O conflito entre a Rússia e a Ucrânia já provocou o maior êxodo populacional na Europa desde a Segunda Guerra Mundial. Até esta quarta-feira, 16, mais de 3 milhões de pessoas deixaram o país, tentando fugir do conflito. Além delas, mais de 2 milhões de pessoas saíram dos lugares onde moravam, mas ainda permanecem dentro do território ucraniano.

A ONU afirma que pelo menos 30% da população ucraniana precisa de assistência humanitária. Ao menos 18 milhões de pessoas devem ser atingidas de alguma forma pelos impactos da guerra. 

A economia local também foi perigosamente atingida. Metade das empresas da Ucrânia fechou as portas nas últimas três semanas, enquanto a outra metade segue funcionando, mas abaixo da capacidade operacional.
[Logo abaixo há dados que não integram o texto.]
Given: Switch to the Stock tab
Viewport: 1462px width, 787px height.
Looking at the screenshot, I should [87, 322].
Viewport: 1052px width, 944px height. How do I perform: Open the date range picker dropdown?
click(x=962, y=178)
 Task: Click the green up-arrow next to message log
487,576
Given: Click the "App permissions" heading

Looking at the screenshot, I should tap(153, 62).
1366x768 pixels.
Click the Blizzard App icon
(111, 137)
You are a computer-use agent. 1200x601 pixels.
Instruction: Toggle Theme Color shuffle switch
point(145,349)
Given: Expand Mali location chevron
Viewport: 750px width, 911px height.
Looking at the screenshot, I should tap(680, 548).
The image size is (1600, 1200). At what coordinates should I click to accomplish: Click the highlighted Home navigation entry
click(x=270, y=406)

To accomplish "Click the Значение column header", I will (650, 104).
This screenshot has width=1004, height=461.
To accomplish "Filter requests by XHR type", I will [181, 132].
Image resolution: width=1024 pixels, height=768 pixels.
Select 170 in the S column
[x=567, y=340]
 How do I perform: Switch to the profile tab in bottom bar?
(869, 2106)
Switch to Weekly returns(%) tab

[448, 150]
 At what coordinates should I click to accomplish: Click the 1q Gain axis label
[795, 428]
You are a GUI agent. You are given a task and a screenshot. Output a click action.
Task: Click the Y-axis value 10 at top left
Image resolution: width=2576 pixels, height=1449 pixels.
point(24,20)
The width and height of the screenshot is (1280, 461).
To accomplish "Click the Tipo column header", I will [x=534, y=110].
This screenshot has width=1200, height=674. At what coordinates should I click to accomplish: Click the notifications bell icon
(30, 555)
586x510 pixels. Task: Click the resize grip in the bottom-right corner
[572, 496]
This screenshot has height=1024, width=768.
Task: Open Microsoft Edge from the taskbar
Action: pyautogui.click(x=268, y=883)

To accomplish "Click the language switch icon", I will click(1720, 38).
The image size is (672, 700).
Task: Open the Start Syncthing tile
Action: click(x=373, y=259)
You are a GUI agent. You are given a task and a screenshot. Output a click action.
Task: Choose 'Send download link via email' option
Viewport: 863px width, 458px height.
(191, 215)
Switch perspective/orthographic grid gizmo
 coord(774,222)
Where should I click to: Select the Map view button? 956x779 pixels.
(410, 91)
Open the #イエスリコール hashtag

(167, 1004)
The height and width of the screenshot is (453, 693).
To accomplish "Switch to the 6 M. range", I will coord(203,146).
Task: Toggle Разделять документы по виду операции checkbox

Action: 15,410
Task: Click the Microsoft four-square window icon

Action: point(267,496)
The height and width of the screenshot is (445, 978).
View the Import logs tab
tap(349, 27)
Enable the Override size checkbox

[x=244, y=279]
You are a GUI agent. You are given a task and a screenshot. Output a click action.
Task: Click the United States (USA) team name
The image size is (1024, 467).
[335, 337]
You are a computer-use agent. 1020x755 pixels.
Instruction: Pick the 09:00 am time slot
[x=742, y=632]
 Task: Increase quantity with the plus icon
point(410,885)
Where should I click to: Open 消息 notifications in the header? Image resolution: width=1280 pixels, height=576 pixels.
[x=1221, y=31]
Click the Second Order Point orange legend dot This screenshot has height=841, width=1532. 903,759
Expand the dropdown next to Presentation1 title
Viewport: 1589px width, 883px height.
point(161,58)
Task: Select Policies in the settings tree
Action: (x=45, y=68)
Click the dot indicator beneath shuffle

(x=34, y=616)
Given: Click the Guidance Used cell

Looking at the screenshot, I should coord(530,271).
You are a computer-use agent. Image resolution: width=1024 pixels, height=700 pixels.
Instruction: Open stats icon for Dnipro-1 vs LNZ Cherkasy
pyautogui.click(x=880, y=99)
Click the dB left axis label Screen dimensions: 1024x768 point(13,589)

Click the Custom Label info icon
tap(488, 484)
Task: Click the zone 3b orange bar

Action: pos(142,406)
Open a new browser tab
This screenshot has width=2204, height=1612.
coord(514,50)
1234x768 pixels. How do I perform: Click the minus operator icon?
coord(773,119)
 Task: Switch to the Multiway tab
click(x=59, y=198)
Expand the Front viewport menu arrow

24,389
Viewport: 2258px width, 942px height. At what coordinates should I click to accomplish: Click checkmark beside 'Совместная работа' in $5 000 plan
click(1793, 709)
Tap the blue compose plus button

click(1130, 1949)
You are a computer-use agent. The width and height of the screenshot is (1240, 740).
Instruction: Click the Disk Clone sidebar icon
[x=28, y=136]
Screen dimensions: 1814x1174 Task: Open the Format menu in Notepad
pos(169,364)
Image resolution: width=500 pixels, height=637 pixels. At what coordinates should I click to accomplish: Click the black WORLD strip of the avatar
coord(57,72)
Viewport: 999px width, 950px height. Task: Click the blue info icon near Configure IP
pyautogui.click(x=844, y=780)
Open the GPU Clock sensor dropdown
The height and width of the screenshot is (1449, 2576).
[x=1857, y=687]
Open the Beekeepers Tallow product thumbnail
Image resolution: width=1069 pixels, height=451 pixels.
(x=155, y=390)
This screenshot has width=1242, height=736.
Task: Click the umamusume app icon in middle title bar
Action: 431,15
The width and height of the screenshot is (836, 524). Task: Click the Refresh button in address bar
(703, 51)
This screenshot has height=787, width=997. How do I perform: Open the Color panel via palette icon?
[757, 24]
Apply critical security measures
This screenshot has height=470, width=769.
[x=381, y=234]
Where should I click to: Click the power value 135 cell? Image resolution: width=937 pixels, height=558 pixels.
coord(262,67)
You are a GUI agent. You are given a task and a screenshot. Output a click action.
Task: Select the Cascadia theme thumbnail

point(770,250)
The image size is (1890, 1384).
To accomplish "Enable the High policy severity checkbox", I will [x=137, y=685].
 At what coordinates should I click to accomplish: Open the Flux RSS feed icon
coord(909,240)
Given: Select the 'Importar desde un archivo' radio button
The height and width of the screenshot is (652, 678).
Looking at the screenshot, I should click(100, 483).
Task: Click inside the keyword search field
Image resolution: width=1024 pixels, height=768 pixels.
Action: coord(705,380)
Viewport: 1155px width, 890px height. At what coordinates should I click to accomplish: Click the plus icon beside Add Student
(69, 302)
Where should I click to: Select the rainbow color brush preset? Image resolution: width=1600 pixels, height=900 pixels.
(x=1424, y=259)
A estimativa inicial é de que o país precisará de US$ 250 milhões mensais para custear parcialmente as perdas 2,6 milhões de pessoas atingidas. Já para fornecer uma renda básica aos mais vulneráveis, serão necessários outros US$ 450 milhões mensais.

A ajuda financeira também precisará se estender aos países vizinhos, que têm recebido grandes quantidades de refugiados. Só a Polônia já abriga 1,8 milhão de pessoas. Já a Romênia contabiliza outras 467 mil pessoas. A Moldávia, que tinha população de 2,6 milhões de pessoas, viu 344 mil atravessarem a fronteira para fugir da guerra.

Mortos e feridos

Tanto Ucrânia quanto a Rússia divulgam dados muito diferentes entre os mortos e feridos na guerra, o que dificulta o acompanhamento real da situação. A ONU tenta fazer esse cálculo diariamente, mas reconhece que os números são subestimados.

Até o momento, as Nações Unidas contabilizam que 1.834 civis já foram atingidos diretamente nos ataques. Desses, 691 morreram e outros 1.143 ficaram feridos. Entre os mortos, 48 eram crianças.